By Harold Meyerson
Special to The Washington Post
When Republicans claim that this was a status quo election, they point to their continued hold on the House. The 2012 congressional vote, some have said, didn't undo the party's 2010 successes.
True enough, but that's not because Americans didn't vote to undo them. It's because Republicans have so gerrymandered congressional districts in states where they controlled redistricting the past two years that they were able to elude a popular vote that went the Democrats' way last week.
As The Washington Post's Aaron Blake reported, Democrats narrowly outpolled Republicans in the total number of votes cast for congressional candidates. The margin varies depending on whether you count the races in which candidates ran unopposed and those in which members of the same party faced off (as happened in several California districts). But any way you count it, the Democrats came out ahead — in everything but the number of House seats they won.
Consider Pennsylvania, where President Barack Obama won 52 percent of the votes cast, and Democratic Sen. Bob Casey defeated his Republican rival, 53 percent to 45 percent. Yet Democrats won just five of that state's 18 U.S. House seats. They carried both districts in the Philadelphia area — by 85 percent and 89 percent, respectively — and three other districts, by 77, 69 and 61 percent. Of the 13 districts where Republicans prevailed, GOP candidates won seven with less than 60 percent of the vote; in only one district did the Republican candidate's total exceed 65 percent of the votes cast.

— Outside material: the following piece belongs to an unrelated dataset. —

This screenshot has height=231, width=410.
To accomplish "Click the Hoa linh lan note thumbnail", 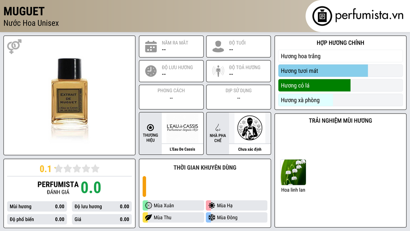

Why such lopsided numbers? Because Republican-controlled redistricting after the 2010 Census packed Democratic voters into a handful of imaginatively shaped districts around Pennsylvania's urban centers and created a slew of GOP districts in the rest of the state. The overwhelming Democratic margins in the two heavily African American Philadelphia districts didn't require constructing oddly shaped districts, but carving up the rest of the state to minimize districts that Democrats might win required politically driven line-drawing of the highest order.